**EXERCISE**
Nothing but the records, repeated exactly, should form the response.

**SOURCE INFORMATION**
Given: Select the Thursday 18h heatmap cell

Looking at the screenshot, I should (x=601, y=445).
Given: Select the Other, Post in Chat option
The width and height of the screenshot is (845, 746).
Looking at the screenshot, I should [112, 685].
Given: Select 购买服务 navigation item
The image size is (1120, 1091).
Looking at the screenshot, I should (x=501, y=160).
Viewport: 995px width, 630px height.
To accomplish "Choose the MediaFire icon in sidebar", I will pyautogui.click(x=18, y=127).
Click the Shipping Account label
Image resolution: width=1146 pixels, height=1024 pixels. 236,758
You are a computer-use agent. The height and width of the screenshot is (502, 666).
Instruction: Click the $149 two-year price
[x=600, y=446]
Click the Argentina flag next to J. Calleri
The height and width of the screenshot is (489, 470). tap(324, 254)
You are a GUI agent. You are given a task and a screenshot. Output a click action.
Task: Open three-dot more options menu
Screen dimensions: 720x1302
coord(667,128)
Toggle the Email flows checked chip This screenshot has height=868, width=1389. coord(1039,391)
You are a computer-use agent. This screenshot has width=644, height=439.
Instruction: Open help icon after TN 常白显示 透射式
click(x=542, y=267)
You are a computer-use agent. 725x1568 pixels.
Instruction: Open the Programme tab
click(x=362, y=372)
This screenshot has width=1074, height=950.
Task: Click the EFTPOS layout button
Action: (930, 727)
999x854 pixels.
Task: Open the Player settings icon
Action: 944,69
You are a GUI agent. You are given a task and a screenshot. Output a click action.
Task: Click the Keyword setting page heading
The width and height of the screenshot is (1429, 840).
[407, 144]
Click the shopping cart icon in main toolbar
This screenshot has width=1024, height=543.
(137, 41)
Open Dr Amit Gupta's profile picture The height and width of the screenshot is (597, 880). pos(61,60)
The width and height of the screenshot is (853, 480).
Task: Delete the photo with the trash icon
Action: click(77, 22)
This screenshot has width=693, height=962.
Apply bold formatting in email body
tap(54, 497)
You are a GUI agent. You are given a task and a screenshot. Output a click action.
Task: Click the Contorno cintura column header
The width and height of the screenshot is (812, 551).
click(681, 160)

**PROBLEM SOLUTION**
Given: Select the Thursday 18h heatmap cell

Looking at the screenshot, I should (x=601, y=445).
Given: Select the Other, Post in Chat option
The width and height of the screenshot is (845, 746).
Looking at the screenshot, I should [112, 685].
Given: Select 购买服务 navigation item
The image size is (1120, 1091).
Looking at the screenshot, I should (x=501, y=160).
Viewport: 995px width, 630px height.
To accomplish "Choose the MediaFire icon in sidebar", I will pyautogui.click(x=18, y=127).
Click the Shipping Account label
Image resolution: width=1146 pixels, height=1024 pixels. 236,758
You are a computer-use agent. The height and width of the screenshot is (502, 666).
Instruction: Click the $149 two-year price
[x=600, y=446]
Click the Argentina flag next to J. Calleri
The height and width of the screenshot is (489, 470). tap(324, 254)
You are a GUI agent. You are given a task and a screenshot. Output a click action.
Task: Open three-dot more options menu
Screen dimensions: 720x1302
coord(667,128)
Toggle the Email flows checked chip This screenshot has height=868, width=1389. coord(1039,391)
You are a computer-use agent. This screenshot has width=644, height=439.
Instruction: Open help icon after TN 常白显示 透射式
click(x=542, y=267)
You are a computer-use agent. 725x1568 pixels.
Instruction: Open the Programme tab
click(x=362, y=372)
This screenshot has width=1074, height=950.
Task: Click the EFTPOS layout button
Action: (930, 727)
999x854 pixels.
Task: Open the Player settings icon
Action: 944,69
You are a GUI agent. You are given a task and a screenshot. Output a click action.
Task: Click the Keyword setting page heading
The width and height of the screenshot is (1429, 840).
[407, 144]
Click the shopping cart icon in main toolbar
This screenshot has width=1024, height=543.
(137, 41)
Open Dr Amit Gupta's profile picture The height and width of the screenshot is (597, 880). pos(61,60)
The width and height of the screenshot is (853, 480).
Task: Delete the photo with the trash icon
Action: click(77, 22)
This screenshot has width=693, height=962.
Apply bold formatting in email body
tap(54, 497)
You are a GUI agent. You are given a task and a screenshot. Output a click action.
Task: Click the Contorno cintura column header
The width and height of the screenshot is (812, 551).
click(681, 160)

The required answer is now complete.